I have seen a number of ways to train (yes, train, not fine-tune) these models efficiently with batches. I will illustrate these techniques with the following example dataset and context window:
Context window:
-----------------
Data samples:
1. ###
2. ################
3. ####
4. ##############
5. ########
6. #########
Suppose we have a batch size of 2. Our pad token is x
First technique: Vanilla Padding
Context window:
-----------------
batch 1:
1. ###xxxxxxxxxxxxx
2. ################
batch 2:
3. ####xxxxxxxxxx
4. ##############
batch 3:
5. ########x
6. #########
Second technique: Bucketed Padding
Samples of similar lengths are batched together to minimise the number of pad tokens
Context window:
-----------------
batch 1:
1. ###x
3. ####
batch 2:
2. ################
4. ##############xx
batch 3:
5. ########x
6. #########
this is uniform length batching described in this blogpost and referred to as bucketed random sampling in this paper.

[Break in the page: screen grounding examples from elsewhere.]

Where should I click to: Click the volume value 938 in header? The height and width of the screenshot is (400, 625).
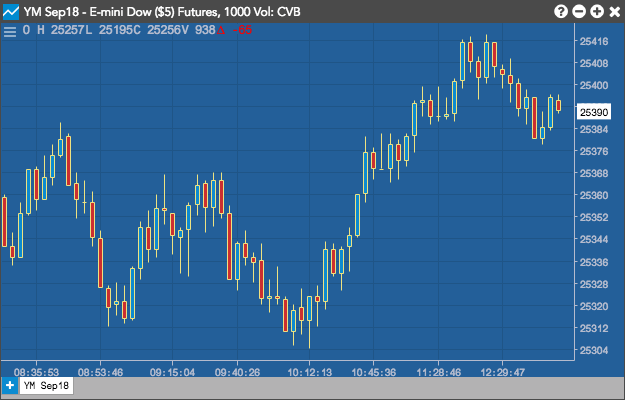(x=205, y=30)
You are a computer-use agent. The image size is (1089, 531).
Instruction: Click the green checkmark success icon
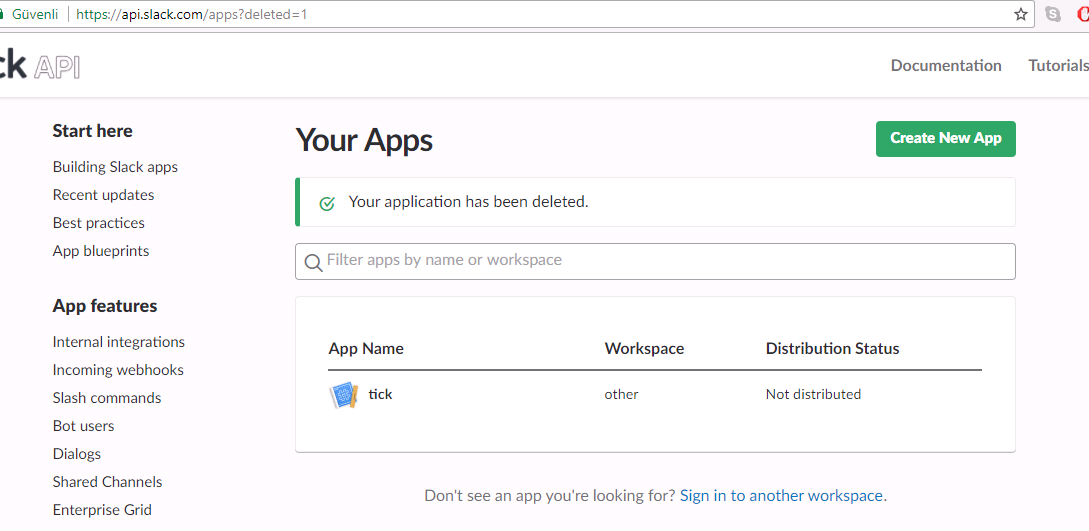pos(326,203)
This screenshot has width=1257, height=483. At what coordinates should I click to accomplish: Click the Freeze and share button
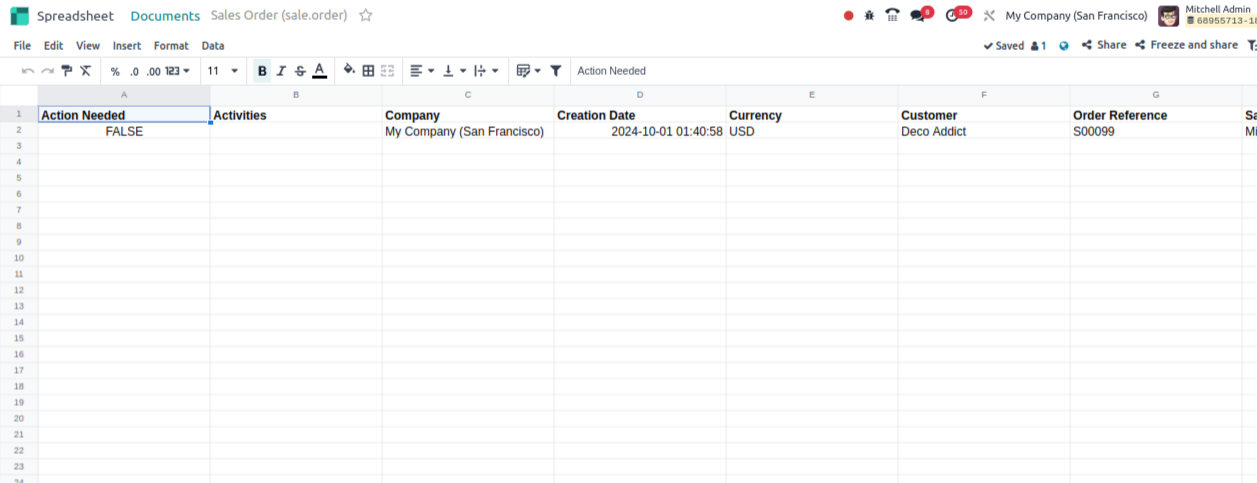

Third technique: Concatenating samples
In this technique, we concatenate samples, separating them with a EOS token (E) until they reach the context length. In this way, we have no padding tokens, and the entire context length is used. The attention mask keeps track of where the EOS tokens occur.
Context window:
-----------------
batch 1:
###E############# (1 and part of 2)
batch 2:
###E####E######## (rest of 2, 3 and part of 4)
batch 3:
######E########E# (rest of 4, 5, part of 6)
batch 4:
######## (rest of 6)
This technique is referenced at 2:28 of this video from this huggingface tutorial.
With this technique, we reduce the number of batches, and only have to pad the final batch if necessary. However, it is unclear to me whether this is "allowed" for causal language modelling, as it is unclear whether this will cause the causal attention mechanism to attend to tokens from previous samples, only ignoring the EOS token (instead of everything before it)
Of these 3 techniques, which is the most memory efficient? Which is the most commonly used?